- Box art featuring Kevin Durant
- Developer: EA Canada
- Publisher: EA Sports
- Series: NBA Live
- Platform: iOS
- Release: November 5, 2010
- Genre: Sports
- Modes: Single-player, multiplayer

= NBA Elite 11 =

2010 basketball video game

NBA Elite 11 is a basketball mobile game released by Electronic Arts (EA) for iOS in November 2010. It is the seventeenth installment in EA's NBA Live series and the only to bear the NBA Elite name. It features Kevin Durant of the Oklahoma City Thunder on the cover.

A release of the game for the PlayStation 3 and Xbox 360 was scheduled for October 5, 2010, but both versions were cancelled shortly before release, with some copies escaping into consumer hands. Previously, a download code for NBA Jam was to be included with copies of Xbox 360 and PS3 versions of NBA Elite 11, but NBA Jam was subsequently released as a standalone game for both systems and the Wii.

==Features==
Controls were retooled to primarily use the right analog stick for actions such as shooting. These actions added difficulty for simple moves like layups while reducing difficulty for three-point shots. Dribbling and shooting controls were also modified, and new animations were created for certain actions.
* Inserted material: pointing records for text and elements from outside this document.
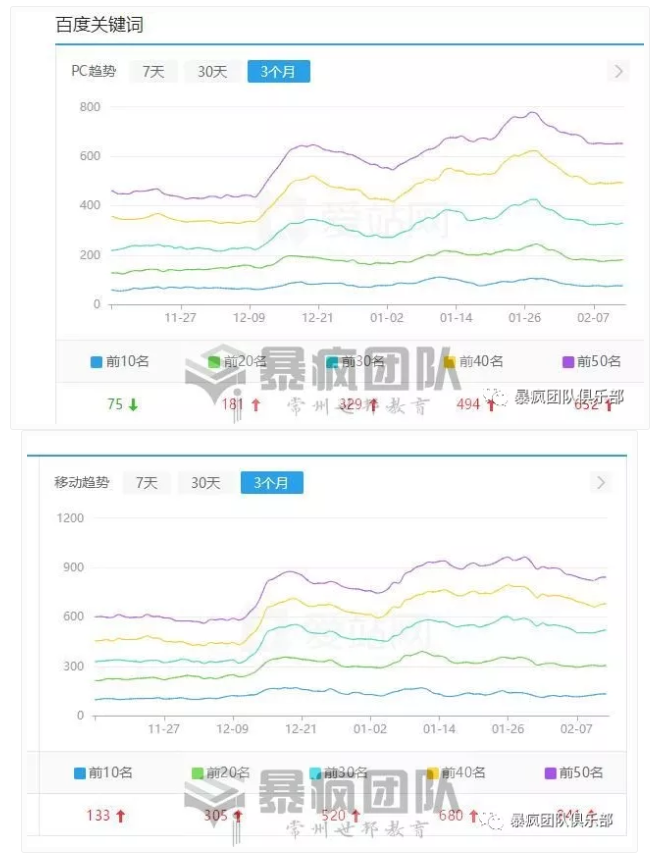Click blue 前10名 color swatch in PC legend
Viewport: 653px width, 862px height.
coord(96,362)
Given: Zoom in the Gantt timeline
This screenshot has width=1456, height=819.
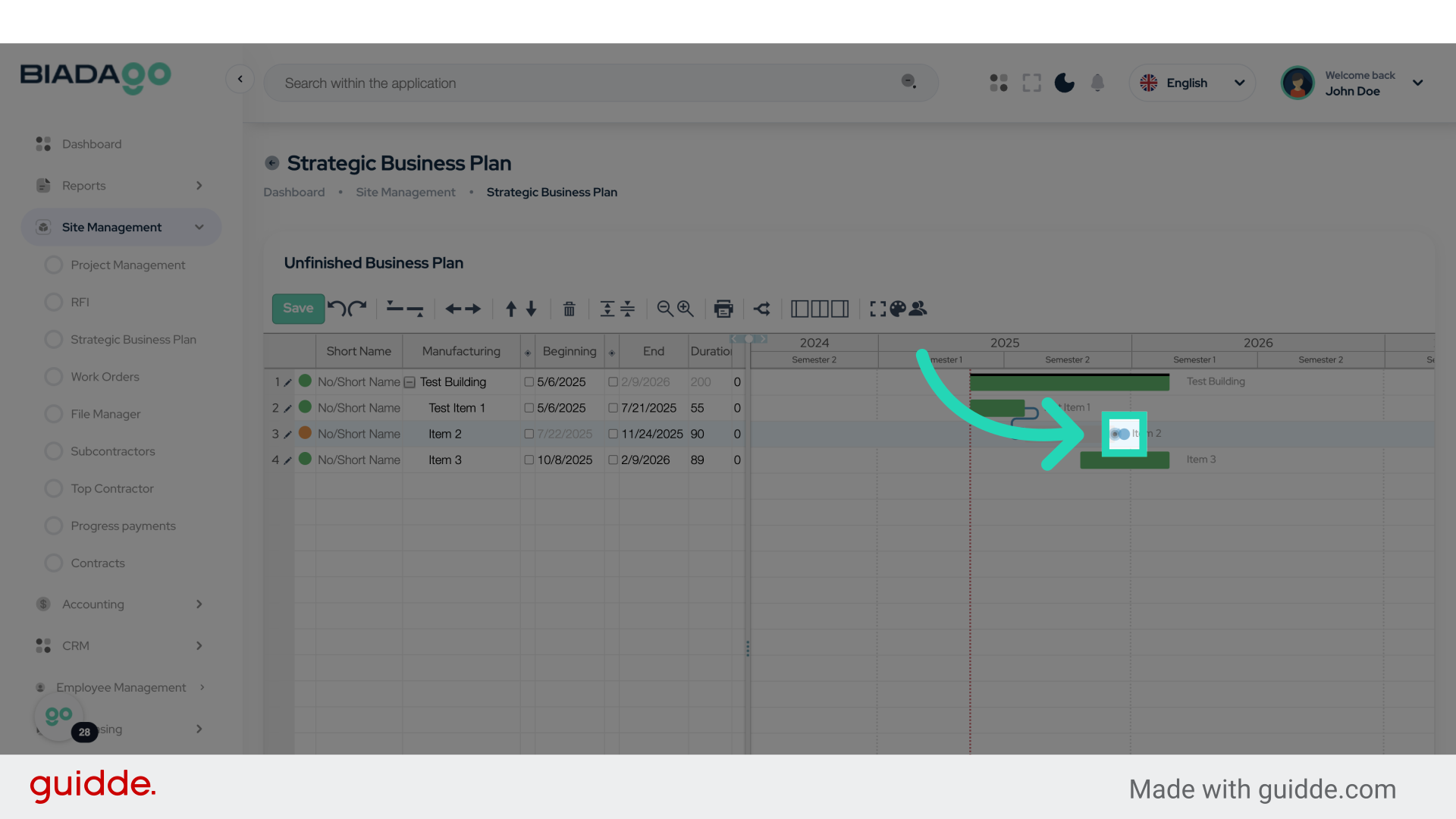Looking at the screenshot, I should pos(686,309).
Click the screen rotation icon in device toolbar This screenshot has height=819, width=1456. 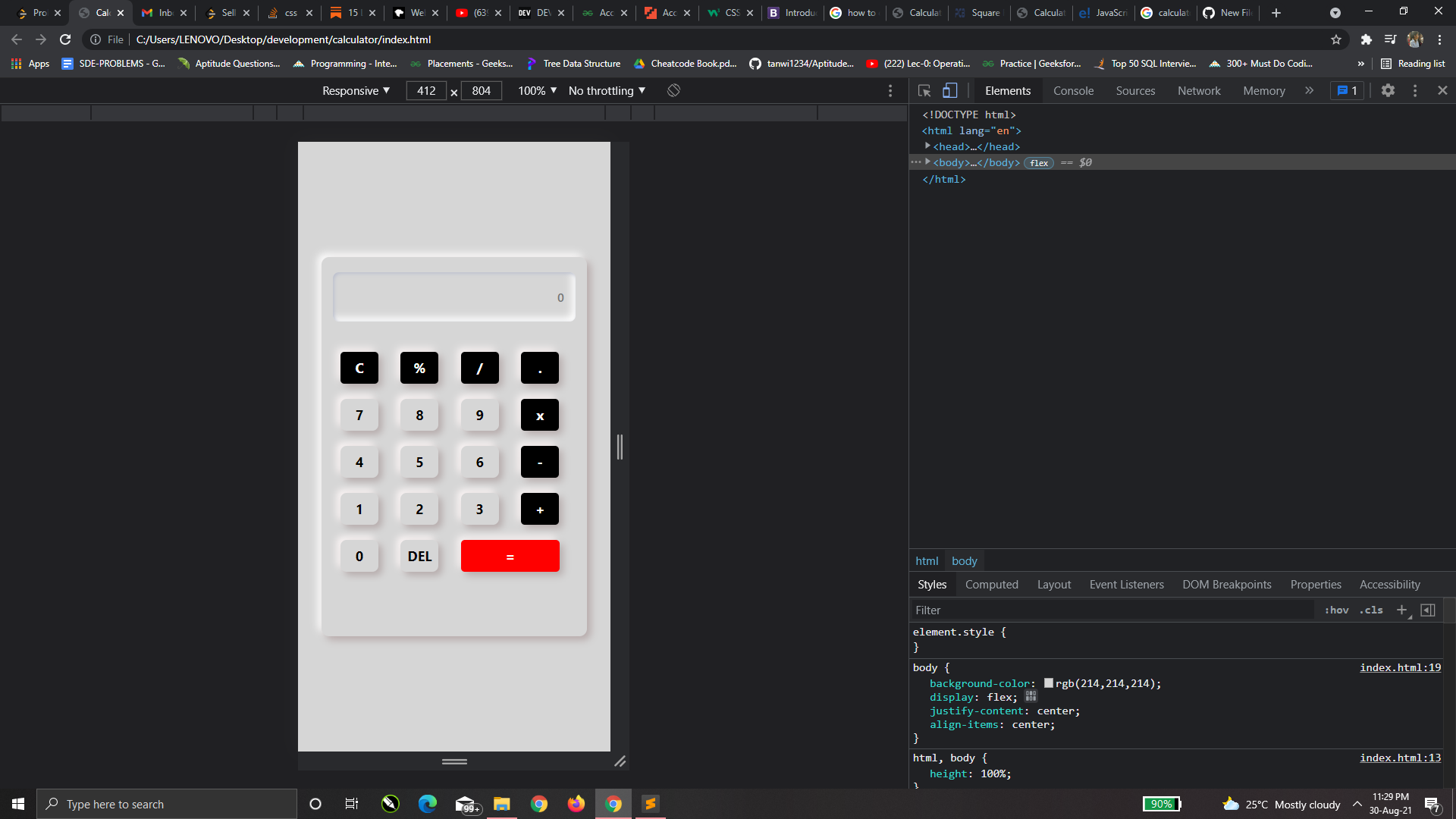[673, 90]
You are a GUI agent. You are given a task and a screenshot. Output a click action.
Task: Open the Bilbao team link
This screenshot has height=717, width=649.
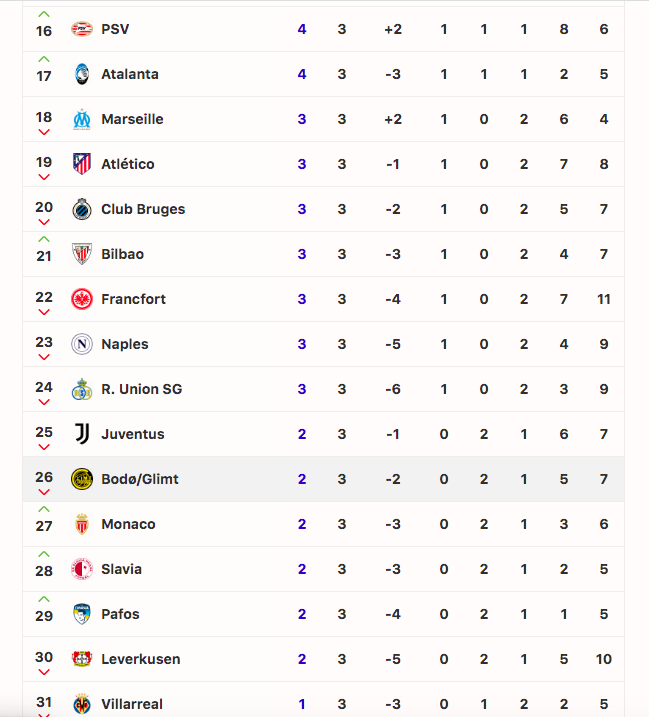[122, 254]
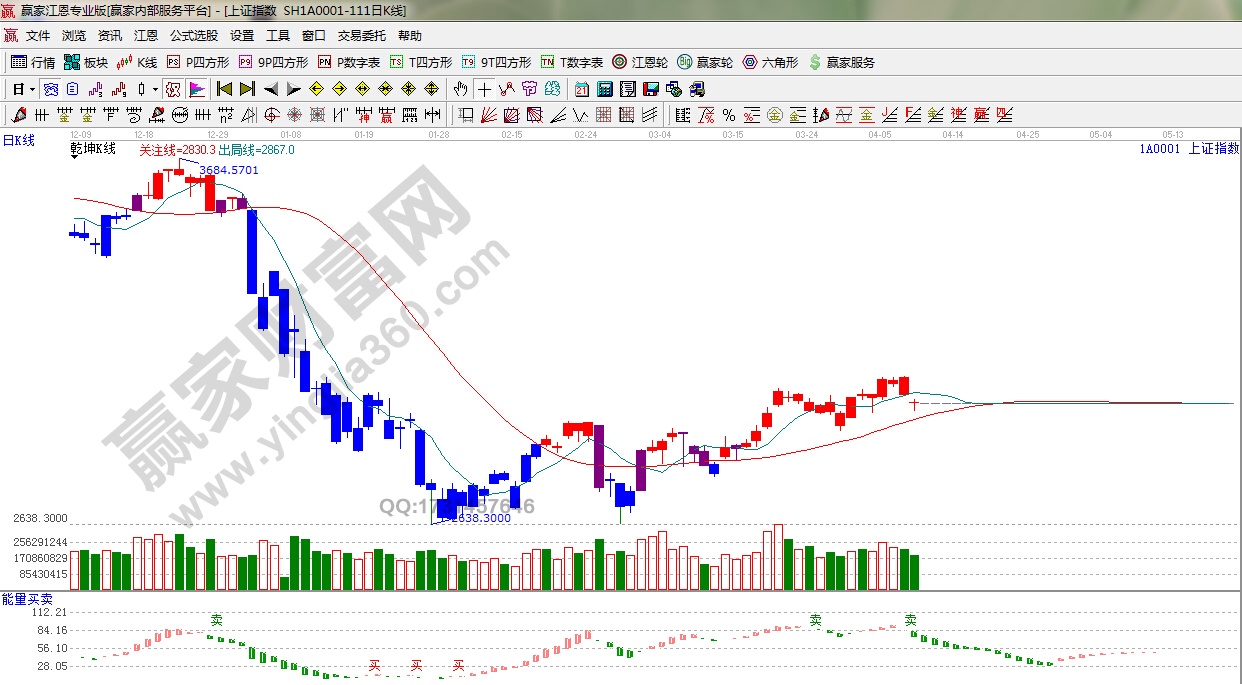Click the calculator icon in toolbar

[x=604, y=89]
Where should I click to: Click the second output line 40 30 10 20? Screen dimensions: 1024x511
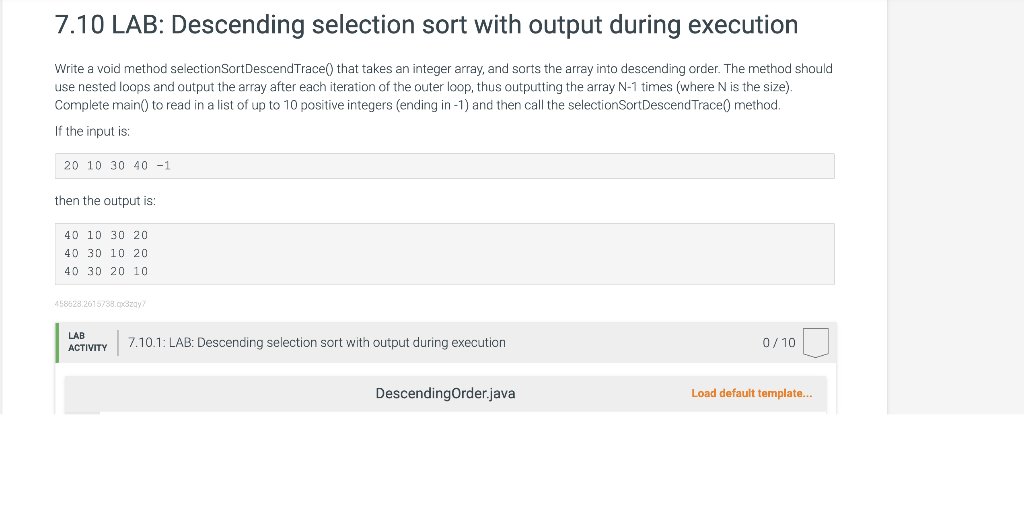point(106,253)
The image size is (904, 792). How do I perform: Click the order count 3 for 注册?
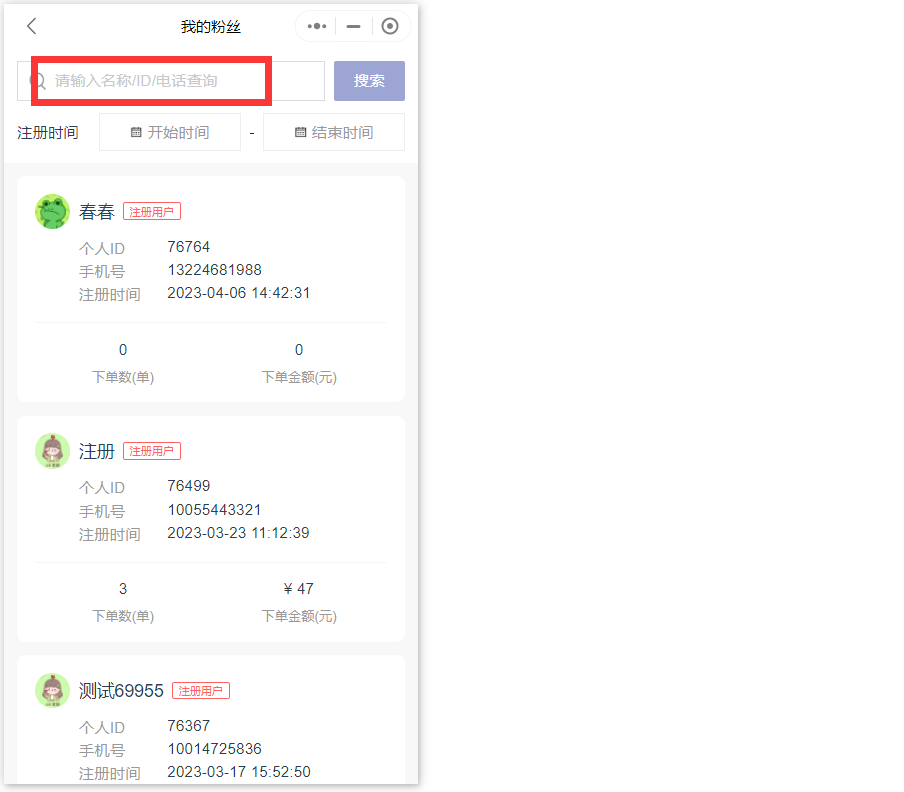[x=123, y=589]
NBA Live 10 commentators Marv Albert and Steve Kerr were replaced by the ESPN crew of Mark Jackson, Jeff Van Gundy, and Mike Breen.

The game was to feature the debut of "Become Legendary Mode", a single-player career mode similar to "Be a Pro Mode" in NHL and FIFA and "Superstar Mode" in the Madden games.

The iOS version features a 3-point shootout mode, season mode, playoff mode, and play mode.

The game's soundtrack was produced by 9th Wonder and rapper J. Cole and was going to include the song "The Plan."

==Cancelled Xbox 360 and PlayStation 3 versions==
Developers of the Xbox 360 and PlayStation 3 versions aimed to completely change the game's control system but were pressed for time with an 18-month development cycle. A demo released during development was plagued with glitches that were heavily publicized, including one YouTube video of player Andrew Bynum stuck in the middle of the court in the model's T-pose. Another glitch involved Luol Deng, whose character had a "hotspot" from the left baseline from which he almost never missed. Developers were aware of an animation bug but intended to fix it before release. After internal review of the game, EA deemed its quality poor and cancelled it.

Copies of these versions that entered circulation are considered rare collector's items.